-- START OF Listed records --
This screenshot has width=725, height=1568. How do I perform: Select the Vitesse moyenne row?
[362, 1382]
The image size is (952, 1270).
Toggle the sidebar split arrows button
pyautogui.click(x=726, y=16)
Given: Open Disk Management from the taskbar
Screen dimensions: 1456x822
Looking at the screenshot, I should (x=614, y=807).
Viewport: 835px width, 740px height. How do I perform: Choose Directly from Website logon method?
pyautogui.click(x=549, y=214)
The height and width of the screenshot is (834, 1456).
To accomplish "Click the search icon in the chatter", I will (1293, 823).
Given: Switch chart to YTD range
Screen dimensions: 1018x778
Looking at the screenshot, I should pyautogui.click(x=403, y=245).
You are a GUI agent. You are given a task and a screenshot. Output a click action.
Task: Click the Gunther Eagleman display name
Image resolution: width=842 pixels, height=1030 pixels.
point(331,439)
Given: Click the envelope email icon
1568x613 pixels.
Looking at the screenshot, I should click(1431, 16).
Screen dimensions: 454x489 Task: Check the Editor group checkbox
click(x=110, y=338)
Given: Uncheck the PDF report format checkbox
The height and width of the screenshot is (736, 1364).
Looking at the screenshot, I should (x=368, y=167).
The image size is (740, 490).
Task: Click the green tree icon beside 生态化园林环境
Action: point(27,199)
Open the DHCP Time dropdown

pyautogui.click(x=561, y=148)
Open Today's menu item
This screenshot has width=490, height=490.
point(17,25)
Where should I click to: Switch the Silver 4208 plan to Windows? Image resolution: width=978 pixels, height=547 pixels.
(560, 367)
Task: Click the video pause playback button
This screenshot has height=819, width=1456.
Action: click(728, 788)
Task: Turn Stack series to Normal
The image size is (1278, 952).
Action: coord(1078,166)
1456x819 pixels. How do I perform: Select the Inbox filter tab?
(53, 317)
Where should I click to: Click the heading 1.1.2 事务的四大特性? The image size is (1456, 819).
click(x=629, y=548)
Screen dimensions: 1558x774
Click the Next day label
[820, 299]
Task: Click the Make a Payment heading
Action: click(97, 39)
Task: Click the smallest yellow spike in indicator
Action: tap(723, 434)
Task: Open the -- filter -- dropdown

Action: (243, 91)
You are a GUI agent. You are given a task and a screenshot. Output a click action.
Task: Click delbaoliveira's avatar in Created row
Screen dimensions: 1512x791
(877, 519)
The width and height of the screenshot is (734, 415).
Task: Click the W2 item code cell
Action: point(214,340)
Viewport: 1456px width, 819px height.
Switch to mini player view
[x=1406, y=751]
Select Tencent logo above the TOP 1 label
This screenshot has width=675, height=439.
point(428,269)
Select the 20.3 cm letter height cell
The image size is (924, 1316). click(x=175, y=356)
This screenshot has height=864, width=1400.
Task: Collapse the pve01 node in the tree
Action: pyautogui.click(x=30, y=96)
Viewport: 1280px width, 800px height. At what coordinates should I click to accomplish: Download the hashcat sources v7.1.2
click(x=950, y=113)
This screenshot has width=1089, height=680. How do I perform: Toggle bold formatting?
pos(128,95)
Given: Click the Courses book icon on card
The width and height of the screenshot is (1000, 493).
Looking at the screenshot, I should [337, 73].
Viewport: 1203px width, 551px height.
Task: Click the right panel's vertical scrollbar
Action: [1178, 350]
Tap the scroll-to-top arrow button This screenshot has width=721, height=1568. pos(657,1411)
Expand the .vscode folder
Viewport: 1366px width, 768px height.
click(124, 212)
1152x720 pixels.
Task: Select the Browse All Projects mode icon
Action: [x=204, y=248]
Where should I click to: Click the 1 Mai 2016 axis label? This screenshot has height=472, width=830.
-- END OF Listed records --
Requirement:
Render the listing lines as a Markdown table with the columns Row and Line, starting at the line containing "Select Tencent logo above the TOP 1 label" and ending at the line containing "point(428,269)". Leave out any blank lines.

Finished exercise:
| Row | Line |
|---|---|
| 1 | Select Tencent logo above the TOP 1 label |
| 2 | This screenshot has width=675, height=439. |
| 3 | point(428,269) |